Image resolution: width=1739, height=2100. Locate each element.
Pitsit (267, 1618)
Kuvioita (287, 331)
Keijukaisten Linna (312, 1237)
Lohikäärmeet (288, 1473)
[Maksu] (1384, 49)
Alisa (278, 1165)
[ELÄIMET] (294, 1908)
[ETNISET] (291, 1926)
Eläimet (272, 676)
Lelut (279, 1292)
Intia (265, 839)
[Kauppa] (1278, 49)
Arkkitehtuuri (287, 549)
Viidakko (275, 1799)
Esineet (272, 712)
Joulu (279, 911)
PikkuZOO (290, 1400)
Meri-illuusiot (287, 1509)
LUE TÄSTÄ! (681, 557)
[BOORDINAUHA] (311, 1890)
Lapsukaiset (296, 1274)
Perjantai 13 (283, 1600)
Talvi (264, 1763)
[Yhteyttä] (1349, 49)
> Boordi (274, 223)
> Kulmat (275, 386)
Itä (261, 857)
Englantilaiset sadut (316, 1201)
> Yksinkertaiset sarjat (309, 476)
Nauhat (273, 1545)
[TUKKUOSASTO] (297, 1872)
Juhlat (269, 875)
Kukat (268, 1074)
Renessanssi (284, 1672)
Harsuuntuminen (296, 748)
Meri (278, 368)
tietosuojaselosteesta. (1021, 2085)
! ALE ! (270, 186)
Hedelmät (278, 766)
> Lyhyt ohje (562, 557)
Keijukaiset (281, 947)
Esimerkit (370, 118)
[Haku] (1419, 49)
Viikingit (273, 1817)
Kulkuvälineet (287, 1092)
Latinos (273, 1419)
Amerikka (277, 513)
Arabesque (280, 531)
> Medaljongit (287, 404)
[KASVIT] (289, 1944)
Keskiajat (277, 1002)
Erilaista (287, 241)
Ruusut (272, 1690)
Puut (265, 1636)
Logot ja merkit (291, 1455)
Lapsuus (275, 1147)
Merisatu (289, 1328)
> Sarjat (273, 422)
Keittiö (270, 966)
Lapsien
§
» Work to be completed:
For this task, copy exactly the line with "[Kauppa] (1278, 49)" and the lines that come after it, stopping at the end of the material above.

» Result of this exercise:
[Kauppa] (1278, 49)
Arkkitehtuuri (287, 549)
Viidakko (275, 1799)
Esineet (272, 712)
Joulu (279, 911)
PikkuZOO (290, 1400)
Meri-illuusiot (287, 1509)
LUE TÄSTÄ! (681, 557)
[BOORDINAUHA] (311, 1890)
Lapsukaiset (296, 1274)
Perjantai 13 (283, 1600)
Talvi (264, 1763)
[Yhteyttä] (1349, 49)
> Boordi (274, 223)
> Kulmat (275, 386)
Itä (261, 857)
Englantilaiset sadut (316, 1201)
> Yksinkertaiset sarjat (309, 476)
Nauhat (273, 1545)
[TUKKUOSASTO] (297, 1872)
Juhlat (269, 875)
Kukat (268, 1074)
Renessanssi (284, 1672)
Harsuuntuminen (296, 748)
Meri (278, 368)
tietosuojaselosteesta. (1021, 2085)
! ALE ! (270, 186)
Hedelmät (278, 766)
> Lyhyt ohje (562, 557)
Keijukaiset (281, 947)
Esimerkit (370, 118)
[Haku] (1419, 49)
Viikingit (273, 1817)
Kulkuvälineet (287, 1092)
Latinos (273, 1419)
Amerikka (277, 513)
Arabesque (280, 531)
> Medaljongit (287, 404)
[KASVIT] (289, 1944)
Keskiajat (277, 1002)
Erilaista (287, 241)
Ruusut (272, 1690)
Puut (265, 1636)
Logot ja merkit (291, 1455)
Lapsuus (275, 1147)
Merisatu (289, 1328)
> Sarjat (273, 422)
Keittiö (270, 966)
Lapsien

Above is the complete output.